Google's recent decision to adopt a seven-day security disclosure policy could potentially harm the security landscape by driving firms to distribute patches which aren't properly tested prior to release, according to the head of HP's Zero Day Initiative (ZDI) security programme.
In an interview with V3, HP Security Research ZDI manager Brian Gorenc said that in some cases, large firms who are hit by surprise with a vulnerability report may not have enough time to properly develop and test their fixes prior to the seven day disclosure deadline.
“With larger organisations a seven day timeline is difficult for vendors to implement,” he explained.
“They are having to get samples of the exploit itself and the payloads that come with it.”
The result, he fears, could be patches which are not properly tested and will potentially cause conflicts or performance issues when deployed by administrators that will undermine customer confidence over the long run. ZDI maintains its own timeline policy which, in the case of non-targeted flaws, can hold disclosure for as long as 180 days.
For its part, Google has acknowledged that in some cases seven days may not be enough for a full patch to be developed and released.

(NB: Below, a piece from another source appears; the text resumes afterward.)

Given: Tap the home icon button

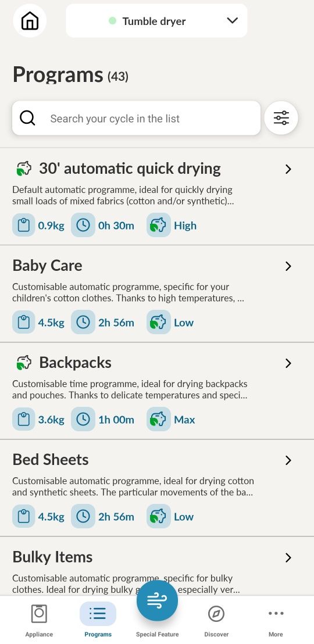Looking at the screenshot, I should click(30, 20).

In announcing the new policy, Google engineers Chris Evans and Drew Hintz noted that other mitigation measures can be taken to protect users from attacks in the wild while a fix is being developed.“Seven days is an aggressive timeline and may be too short for some vendors to update their products, but it should be enough time to publish advice about possible mitigations, such as temporarily disabling a service, restricting access, or contacting the vendor for more information,” the pair noted.

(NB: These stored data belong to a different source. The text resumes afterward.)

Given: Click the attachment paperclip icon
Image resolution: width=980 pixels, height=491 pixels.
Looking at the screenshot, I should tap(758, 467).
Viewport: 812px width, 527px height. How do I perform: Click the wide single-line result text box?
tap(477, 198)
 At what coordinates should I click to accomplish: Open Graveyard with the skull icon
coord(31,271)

Regardless of their stance on disclosure policies, both Google and ZDI wish to see vendors improve the speed with which they develop and deploy fixes for security vulnerabilities. For Gorenc, a large part of the change should come with how they interact with security researchers who report flaws.

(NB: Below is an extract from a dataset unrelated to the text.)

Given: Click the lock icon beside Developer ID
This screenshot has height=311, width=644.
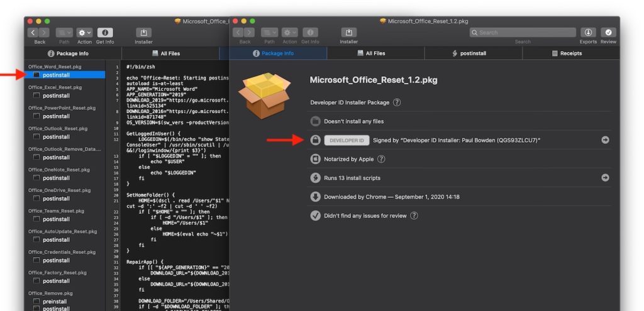Looking at the screenshot, I should [x=316, y=140].
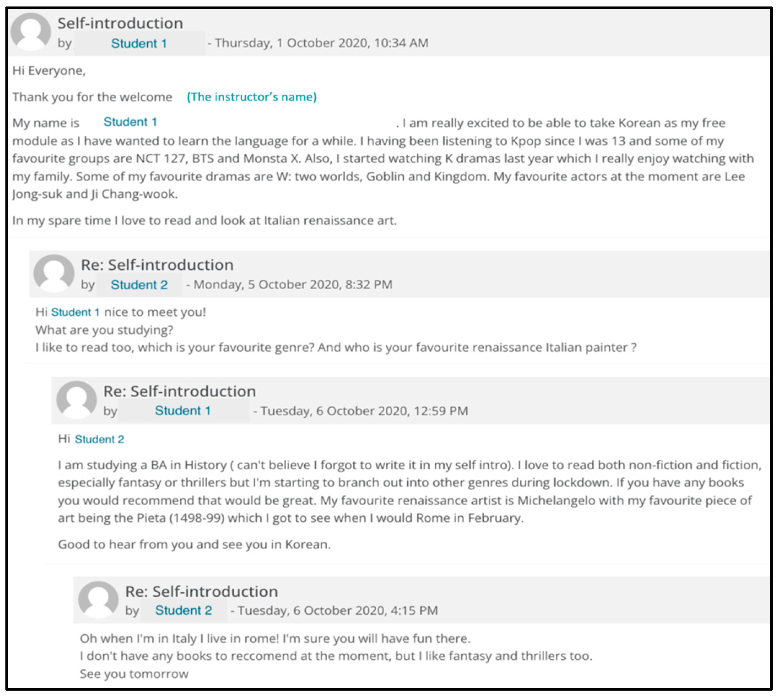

He said that the company has seen success in its recent efforts, such as the Pwn2Own contest in which zero day flaws exposed in the contest are reported directly to vendors and patched quickly with the cooperation of researchers. Additionally, Gorenc hailed Microsoft's MAPP program, which provides security vendors with information needed to address vulnerabilities days prior to patch releases, allowing for even unpatched systems to be protected by security software.
“The most important thing is the vendors work to improve their patching process,” he said.
“I think the communication and information sharing between the researchers and protection communities needs to be a smooth operation.”